Except today. Today the eyes were Alex’s. The impatience was Alex’s. The “let’s get moving” was Alex down to the ground.

“In good time,” she said now, determined to slow Charlie down—a little, at least. But she managed a smile as she shut the computer down. And she was sure she was the only one who noticed her hands were shaking.

“You said we’d go at six-thirty. It’s almost six-thirty. The game’s gonna start.” He grabbed one of Daisy’s hands and began to tug her back toward the stairs.

“Coming,” Daisy said. But she straightened her desk, made a note to reorder the Cannavarro files, put her pencil in the drawer. All very methodical. Orderly. Step by step. Pay attention to detail. From the day that she’d learned she was pregnant, it was how she’d managed to cope.

Charlie bounced from one foot to the other until she finished and finally held out a hand to him again. “Okay. Let’s go.” She allowed herself to be towed down the stairs.

“We gotta hurry. We’re gonna be late. Come on. Dad’s pitching.”

Dad. One more reason she prayed that Alexandros Antonides didn’t darken her door again.

“Hey, Sport.” Cal dropped down beside Charlie on the other side of the blanket that Daisy had spread out to sit on while they watched the softball game.

They had been late, as Charlie feared, arriving between innings. But at least Cal, Daisy’s ex-husband, had already pitched in his half, so he could come sit with them until it was his turn to bat.

“We made a fire engine,” Charlie told him. “Me ‘n’ Jess. Outta big red cardboard blocks—this big!” He stretched his hands out a couple of feet at least.

Cal looked suitably impressed. “At preschool?”

Charlie bobbed his head. “You an’ me could make one.”

“Okay. On Saturday,” Cal agreed. “But we’ll have to use a cardboard box and paint it red. Grandpa will be in town. I’ll tell him to bring paint.”

Charlie’s eyes got big. “Super! Wait’ll I tell Jess ‘bout ours.”

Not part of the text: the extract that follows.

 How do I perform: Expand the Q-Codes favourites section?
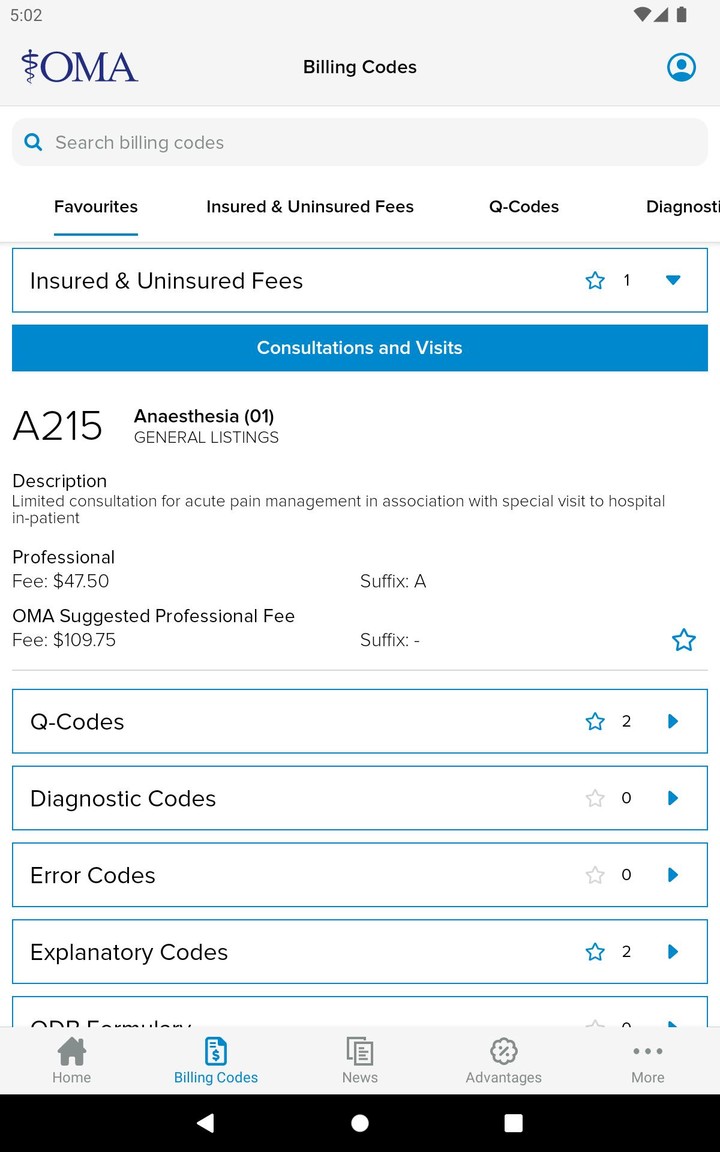(673, 721)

“You don’t want to make him jealous,” Cal warned. He grinned at Charlie, then over the boy’s head at his mother.

Daisy smiled back and told herself that nothing had changed. Nothing. She and Charlie were doing what they often
did—dropping by to watch Cal play ball in Central Park, which he and a few diehards continued to do well after the softball leagues ended in the summer. Now, in early October, there was a nip in the air, and the daylight was already going. But they continued to play.

And she and Charlie would continue to come and watch.